Proof of 0/1 knapsack optimal substructure

Question

I'm trying to understand why exactly the 0/1 knapsack problem actually has the optimal substructure property.

Let $E$ be the set of items to consider and $v$ and $w$ the value and weight functions defined over $E$.

Now, suppose that, among all solutions weighing at most $W$, $S \subseteq E$ is the best solution. How can I prove that $S - \{x\}$ is the best solution weighing at most $W - w(x)$, considering the set of possible items as $E - \{x\}$? I tried to suppose that $S' \subseteq E - \{x\}$ is a better solution (that is, $v(S') > v(S - \{x\})$ and $w(S') \leq W - w(x)$), but I get stuck when I try to find a contradiction.

Any help?

Thanks in advance!

Answer 1

Suppose that some $S'\subseteq E-\{x\}$ is a better admissible solution than $S-\{x\}$. Then $S'\not= S$, the value is more, $v(S') > v(S-\{x\})$, and $x\not \in S'$, and $w(S')\leq W-w(x)$, as you indicated. Now add $x$ to $S'$ to obtain $S''=S'\cup \{x\}$. What will be the value and weight of this new subset? And how does it compare to the value and weight of $S$? Let's write it out:

$w(S'') = w(S')+w(x) \leq (W-w(x))+w(x) = W$ so $S''$ weighs less than $W$, so $S''$ is an admissible solution, so it makes sense to compare their values.

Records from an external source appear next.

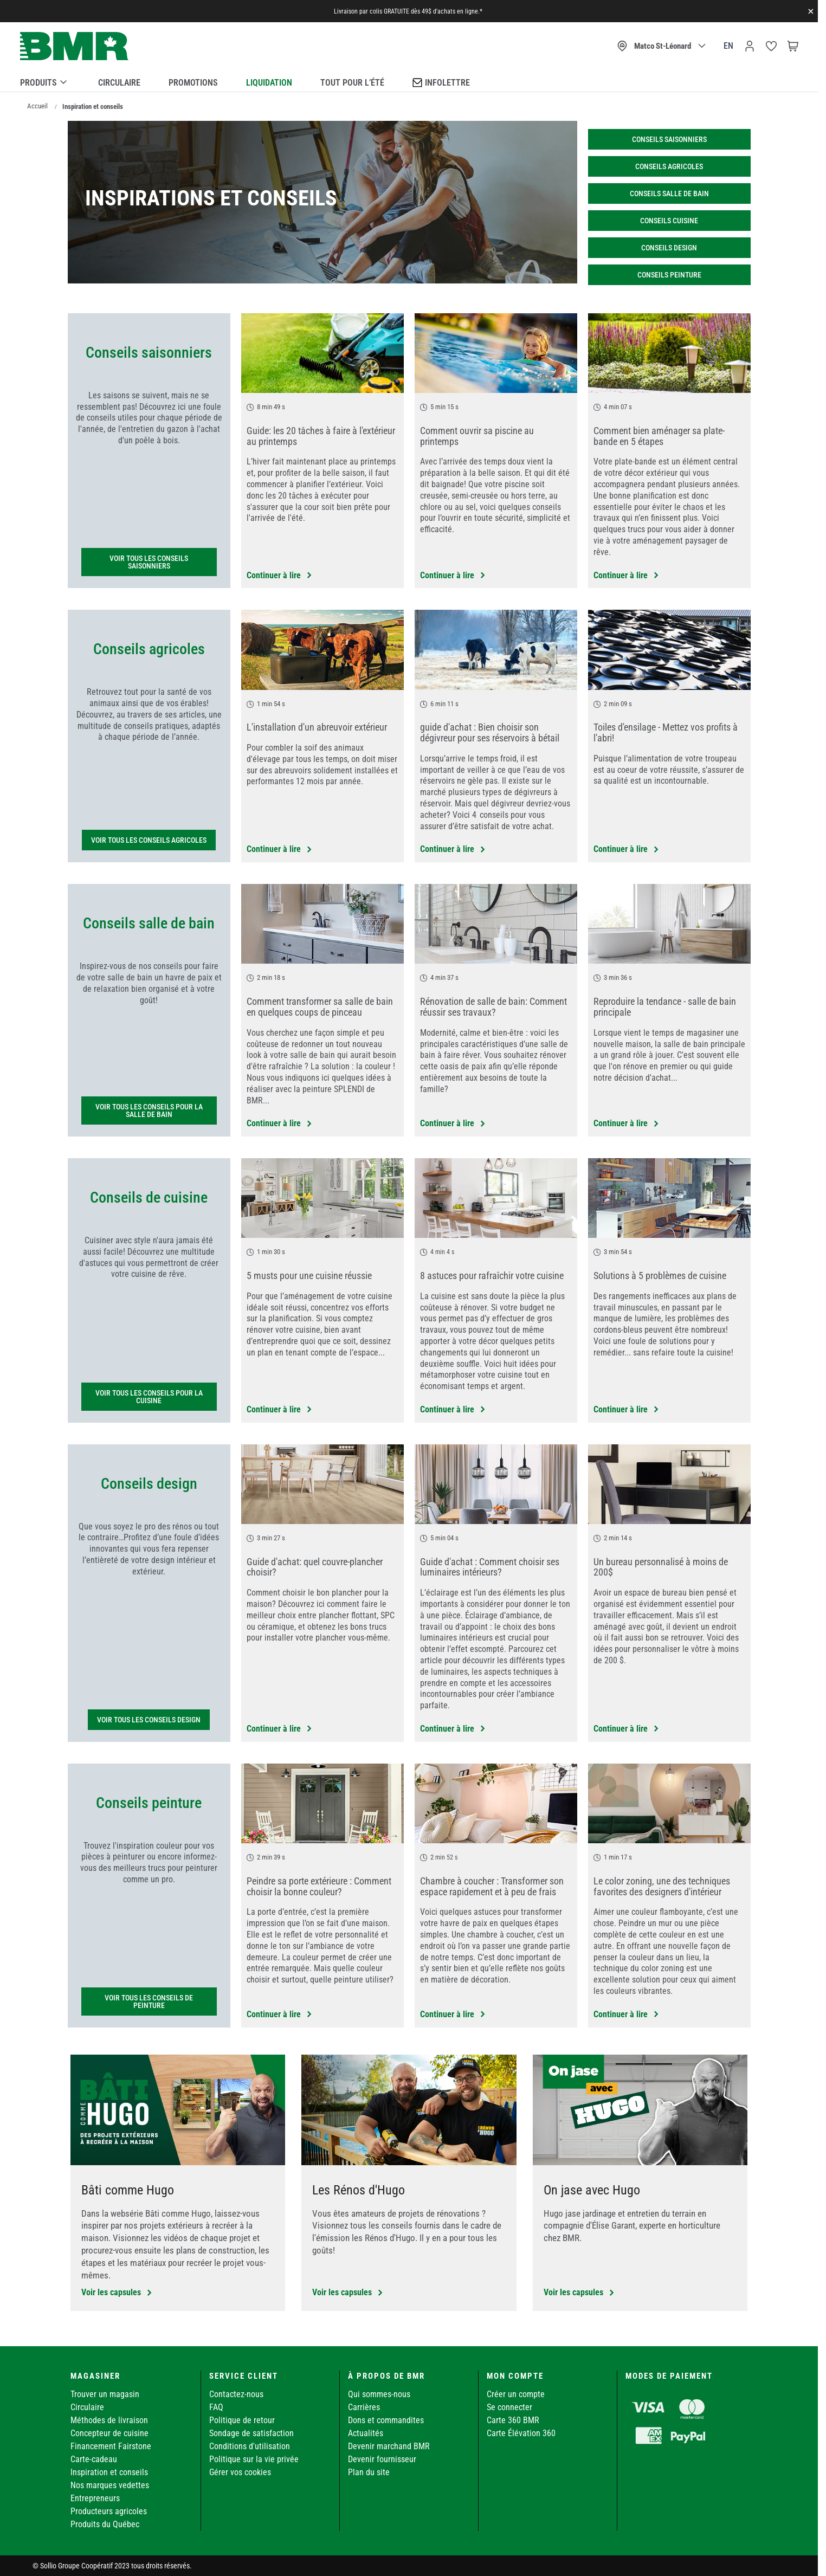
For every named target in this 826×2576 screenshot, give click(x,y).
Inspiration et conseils (109, 2472)
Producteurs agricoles (108, 2511)
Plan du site (369, 2472)
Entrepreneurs (95, 2498)
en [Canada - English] (728, 46)
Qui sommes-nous (379, 2394)
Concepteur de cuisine (109, 2433)
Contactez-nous (236, 2394)
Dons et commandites (386, 2420)
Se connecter (509, 2407)
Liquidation (269, 83)
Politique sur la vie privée (254, 2459)
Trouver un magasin (104, 2394)
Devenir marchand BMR (389, 2446)
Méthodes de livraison (109, 2420)
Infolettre (441, 82)
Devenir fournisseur (382, 2459)
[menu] (409, 81)
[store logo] (74, 46)
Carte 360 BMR (513, 2420)
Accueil (37, 106)
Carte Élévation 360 (521, 2433)
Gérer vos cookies (240, 2472)
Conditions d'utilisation (249, 2446)
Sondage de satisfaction (251, 2433)
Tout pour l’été (352, 83)
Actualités (365, 2433)
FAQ (216, 2407)
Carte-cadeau (93, 2459)
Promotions (193, 83)
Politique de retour (242, 2420)
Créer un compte (516, 2394)
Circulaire (119, 83)
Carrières (364, 2407)
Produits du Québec (104, 2524)
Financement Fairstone (110, 2446)
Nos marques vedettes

$v(S'') = v(S') + v(x)$. By assumption, $v(S')>v(S-\{x\})$, so, adding $v(x)$ to both sides of this last equation, $v(S')+v(x)>v(S-\{x\})+v(x) = v(S)$. Hence $v(S'')>v(S)$. But this is a contradiction, because $S''$ is supposedly a better admissible solution while you had presumed that $S$ was the best admissible solution. $\square$

By admissible I mean that the knapsack weighs less than the maximum weight.